Alan took out his phone, opened the internet browser, and held it out. “Amtrak isn’t that expensive.”
“Have you planned this trip out already?” I asked, scrolling over the train ticket options before looking at the teenager.
Alan shrugged. “Yeah. We can watch the ball drop in Times Square.”
I winced at the very notion of being shoulder to shoulder with over two million people in the freezing cold, screaming at a lit-up disco ball.
“I really want to go to some of the comic and game shops,” Alan said as he snatched his phone back. “And cooking stores for Dad. And remember that chocolate restaurant you mentioned?”
I put my hands out to stop him. “Okay. Let me think about it. Go heat up dinner.”
Alan frowned, but nodded and walked back to the café.
I went into Felix’s office, knocking on the partially closed door as I pushed it open. “Ho, ho, ho, Mr. Hansen.”
Felix looked up from his computer screen and smiled lightly. “Mr. Merlin.”
I strode across the room, stopped beside his desk, and leaned down to kiss his mouth. “When’s the last time you ate, Handsome?”
“Around one or two o’clock.”
“Alan is heating up dinner in the café. And maybe it’s a little lumpy, but I think the potatoes taste great.”
Felix’s smile grew, briefly softening the lines of exhaustion around his mouth and eyes.
“And we’ll clean up the shop while you finish the paperwork.” I leaned against his desk briefly.
Felix leaned back in his chair. “Thank you.”
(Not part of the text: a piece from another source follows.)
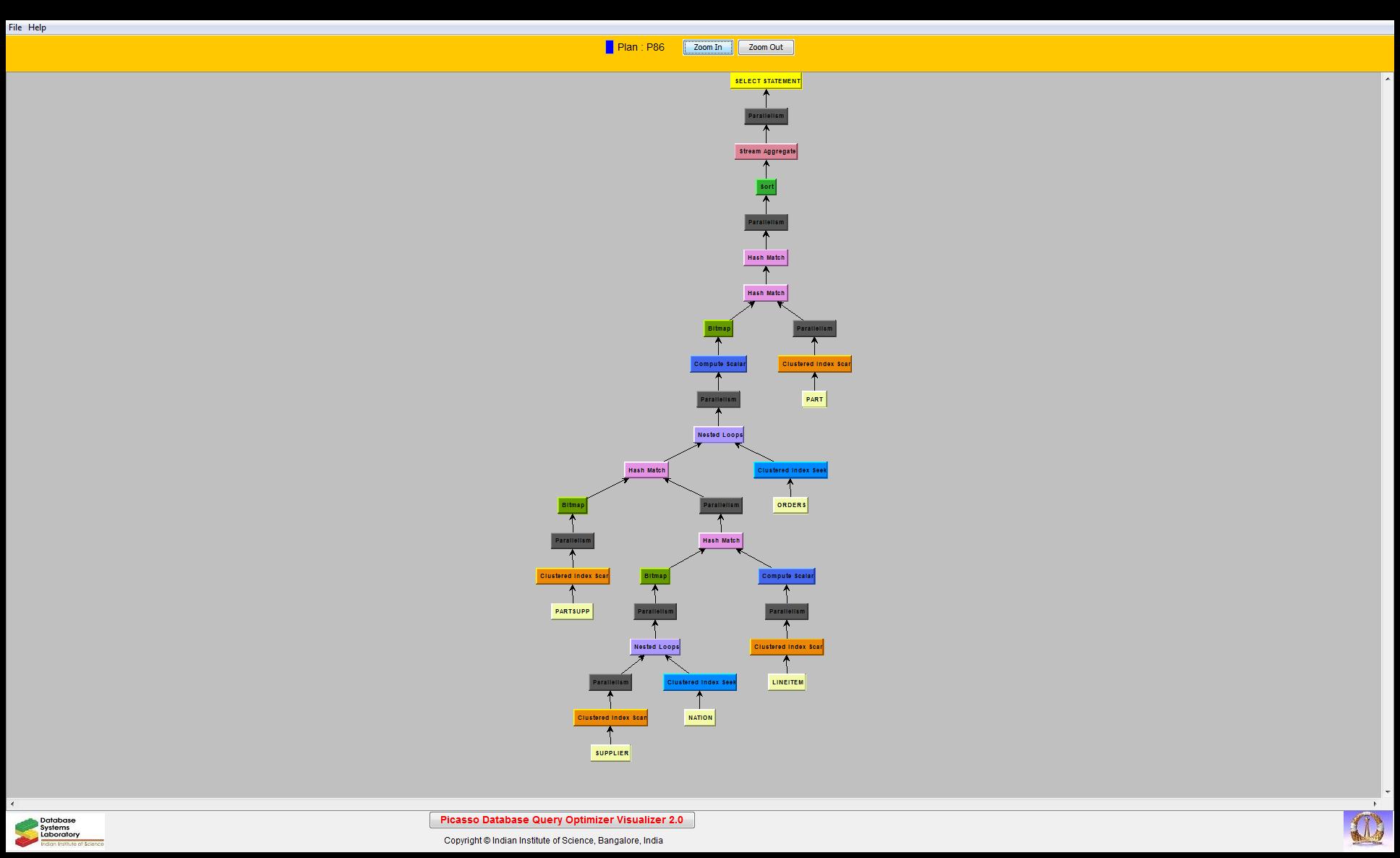
Task: Click the Stream Aggregate plan node
Action: (x=766, y=151)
I held out my hand. He put his left in mine, and I turned it over to study the wedding band around Felix’s finger. “Let’s take a trip.”
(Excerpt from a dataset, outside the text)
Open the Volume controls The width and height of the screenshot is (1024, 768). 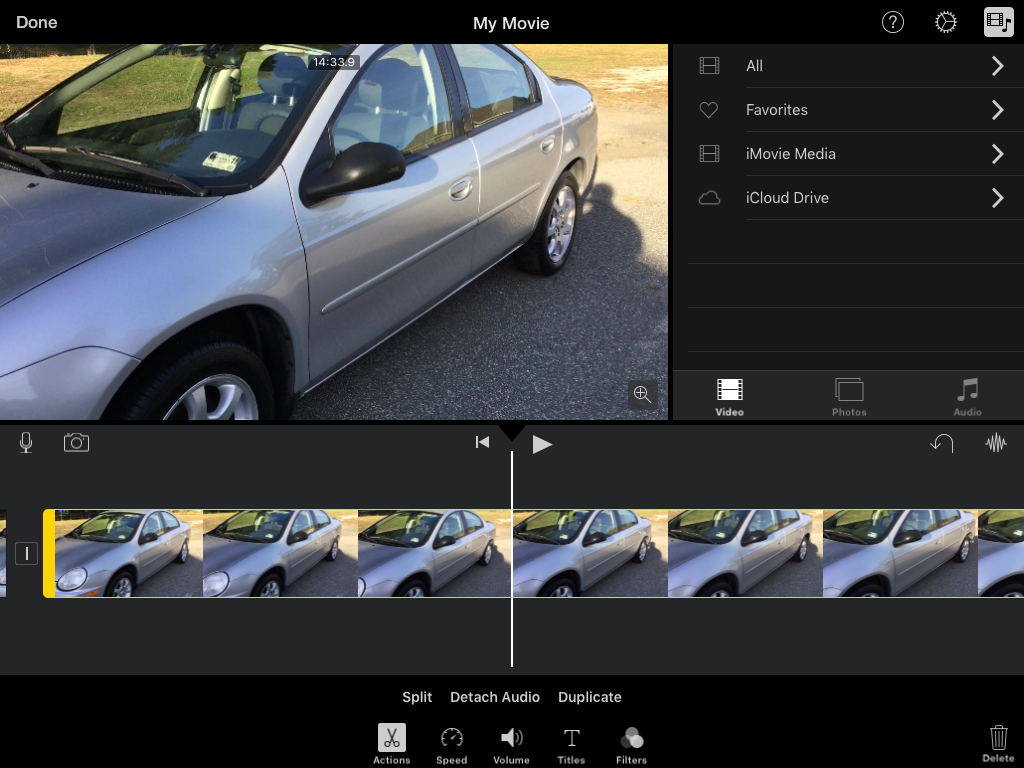point(511,743)
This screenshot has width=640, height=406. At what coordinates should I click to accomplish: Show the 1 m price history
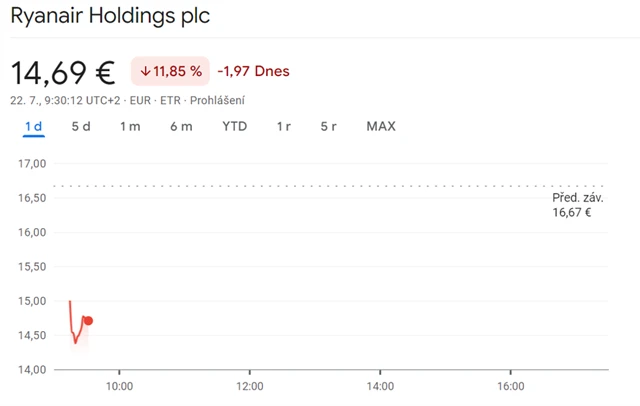[130, 126]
He cocked his head to the side. “Where?”
I smiled, brought his hand up, and kissed his ring. “New York. How about it, my mountain man?”
Felix looked surprised. “Um… when?”
“Next week. For New Year’s.”
“Next week? Bo—”
“The Christmas rush is over by then,” I said. “Isn’t it?”
“And you’ve been busting your ass this month.”
“Scarlet will let us couch surf.”
“I don’t want to impose—”
“We can ride Amtrak. The three of us can do it for about three hundred bucks.”
“Really? That’s pretty afford—” Felix made a face suddenly and let go of my hand. “This is Alan’s doing.”
“What gave it away?”
“The fact he’s been asking to go to New York since we began dating,” Felix replied.
“You can’t tell me you’re not captivated by the idea of ushering in the new year in the greatest city in the world.” I stood, leaned over his chair, and put my hands on the arm rests.
Felix stared up at me, then smiled again. “I admit, it sounds romantic.”
I leaned down and kissed him again.
“We have to go to the game themed café in Manhattan!” Alan shouted, appearing in the doorway.
Felix and I startled.
“Alan,” Felix said sternly. “I haven’t said yes.”
“Yeah you did,” Alan replied, grinning. “You say yes to anything romantic.” He finger-gunned us and left the room.